Enfin, dans une rubrique spéciale intitulée "garantie de paiement", Maître Bailet garantit le versement du chèque de 35 000 F. Sa signature figure également sous la mention "envoi du chèque approuvé" dans l'en tête annonçant à M. Nassif qu'il a gagné "le plus gros chèque".
Il résulte de l'ensemble de ces mentions que la volonté dolosive est manifeste de la part de la société MFD.
Le préjudice subi a été exactement fixé par le premier juge au montant du gain espéré qui était de 35 000 F, soit la somme de 5 335,72 euro.
Sur ce point, le jugement doit être confirmé.
Sur la responsabilité de Maître Bailet
Le nom de Maître Bailet apparaît sur les documents dans une rubrique spéciale intitulée " garantie de paiement " et sous la mention de l'envoi du chèque.
Il apparaît toutefois que Maître Bailet pouvait effectivement être cité comme étant l'huissier de justice constatant que le prix serait bien remis au gagnant.

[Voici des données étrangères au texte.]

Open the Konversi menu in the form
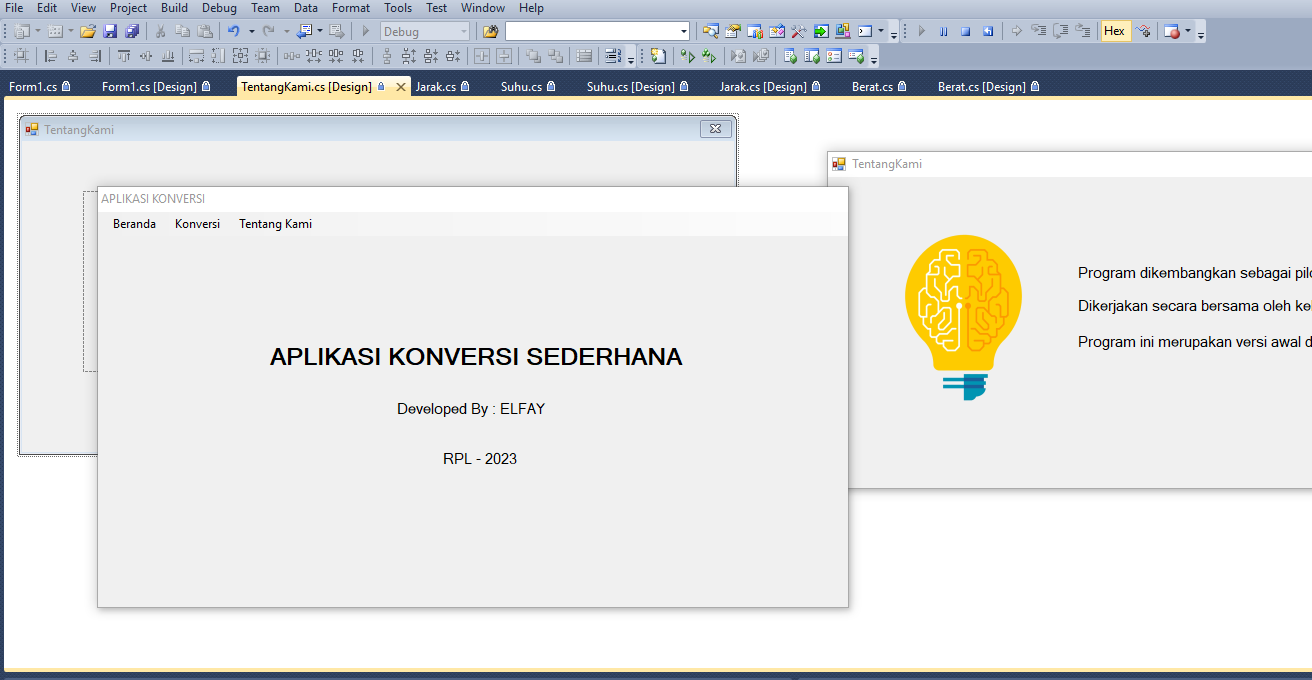Viewport: 1312px width, 680px height. pyautogui.click(x=197, y=224)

Pour autant, il n'est pas le rédacteur de l'ensemble des documents à caractère trompeur ainsi que de leur présentation fallacieuse. Il n'y a donc pas lieu de retenir sa responsabilité. Et, sur ce point, le jugement doit être réformé.
Sur les autres chefs de demande
M. Nassif ne caractérise en aucune façon, à l'appui de sa demande de dommages et intérêts pour procédure abusive, en quoi consiste le préjudice qu'il aurait subi. Sa demande présentée de ce chef doit donc être rejetée.
La société MFD qui succombe pour le tout doit être condamnée aux dépens d'appel.
Il serait inéquitable de laisser à la charge de M. Nassif les frais exposés par lui et non compris dans les dépens. La cour fixe à la somme de 1 000 euro la somme que la société MFD doit être condamnée à lui payer à ce titre.
Par ces motifs, LA COUR, Confirme le jugement du Tribunal de grande instance de Saintes en date du 7 décembre 1999 en ce qu'il a condamné la société MFD à verser à M. Nassif la somme de 35 000 F, soit 5 335 72 euro, et celle de 5 000 F, soit 762,25 euro, sur le fondement de l'article 700 du nouveau Code de procédure civile et en ce qu'il a dit que cette condamnation serait opposable à M. Monnet, liquidateur amiable de la société MFD, Le reforme pour le surplus et, statuant à nouveau, Rejette la demande de M. Nassif en condamnation solidaire de Maître Bailet avec la société MFD, Rejette la demande de M. Nassif en dommages-intérêts pour procédure abusive, Condamne la société MFD, représentée par son liquidateur, M. Monnet, à payer à M. Nassif la somme de 1 000 euro en application de l'article 700 du nouveau Code de procédure civile, Condamne la société MFD, représentée par son liquidateur, M. Monnet, aux dépens de première instance et d'appel, Autorise la SCP Y. Musereau, F. Musereau, B. Mazaudon à recouvrer directement contre elle ceux des dépens dont elle aurait fait l'avance sans avoir reçu provision.